Feeling strangely enticed, I pursued the animals into the woods. The deer bounded off at breakneck speed. Page barked at me to follow and I picked up the pace, walking briskly to the spots he would stop at so I could catch up. The path wound in and about the trees; the deer would appear out of nowhere at times, like magic, sometimes right next to me, other times in the distance. And then, just as swiftly as it would materialize, it would disappear, as if it'd been obliterated from my memory. For a brief moment I wondered why dream characters often pulled this stunt...perhaps there was some grand scheme going on in one's subconscious, a system or methodology that for some reason also sent you back to college butt-naked, late for an exam you didn't study for, or to the supermarket where, if you were lucky, you might find yourself playing hide-the-salami with the cute cashier in the produce aisle. Some things we simply didn't have answers for. This was one of them.
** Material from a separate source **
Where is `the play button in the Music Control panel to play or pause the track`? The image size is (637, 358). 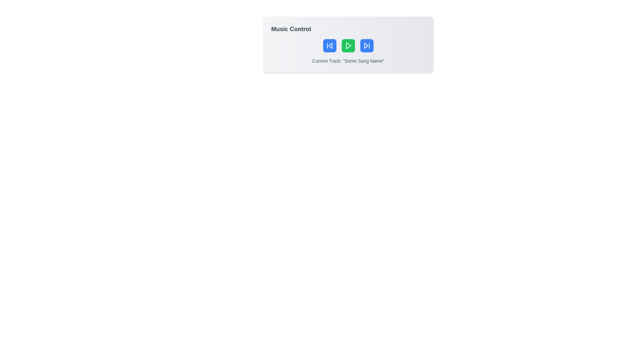 the play button in the Music Control panel to play or pause the track is located at coordinates (348, 45).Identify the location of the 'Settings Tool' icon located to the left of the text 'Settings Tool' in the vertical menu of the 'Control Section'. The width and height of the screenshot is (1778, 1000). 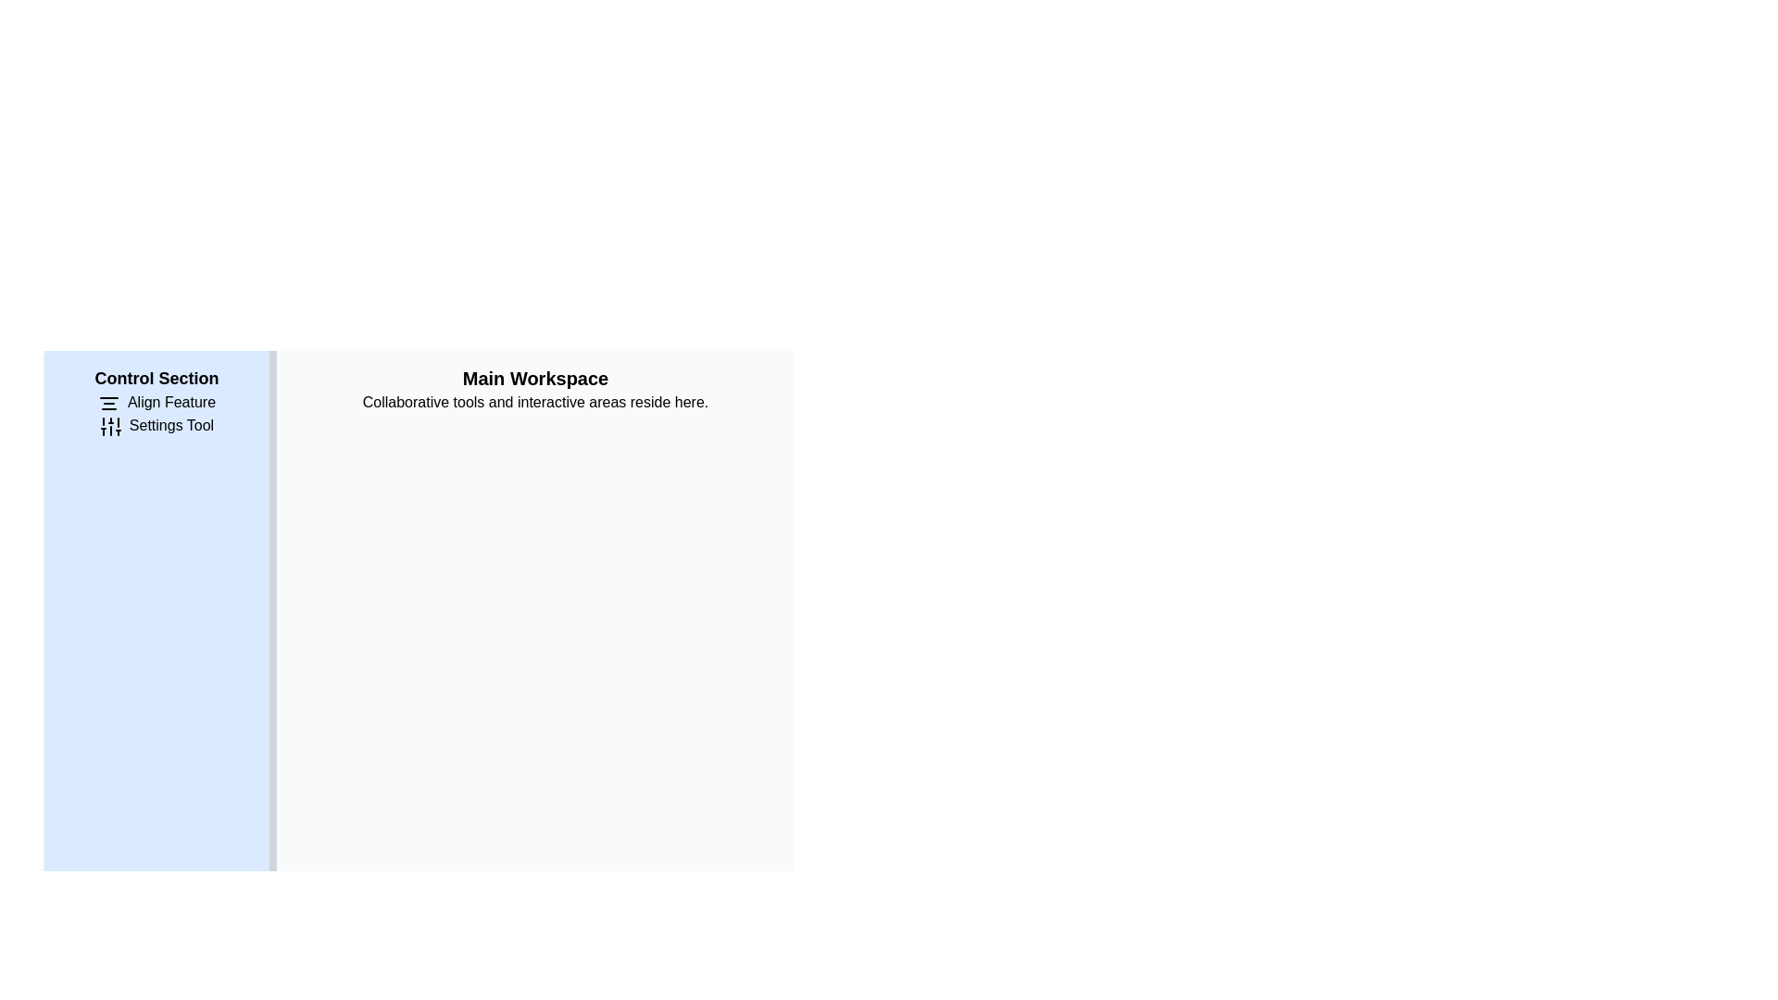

Page and the deer pressed on. I followed them, never once straying from the path. Everything felt so damn real. I could feel the brambling woodland beneath my boots: the sticks, the roots, the soil. The night wind was cool against my bare legs and arms. At one point my forehead found a low-lying pine branch; the needles pricked painfully against my skin.

Despite my lucidity and sense of control, I wasn't enjoying this dream at all. I told myself that in lucid dreams you could wake up at any time if you wanted to...all you had to do was try. I tried...but found no success. And as a result found myself void of any temptation, suddenly riddled with surmounting apprehension. This dream held me in a very powerful grasp, one that would keep me here until I woke up—at which point I'd probably scoff cockily at all its incongruities. So I prayed for morning, wanting very badly to wake up—I felt no want nor desire to follow my little cocker spaniel and a zombie deer up into the circle of stones, the shrine of the Isolates. A place I didn't want to be. Dream or not.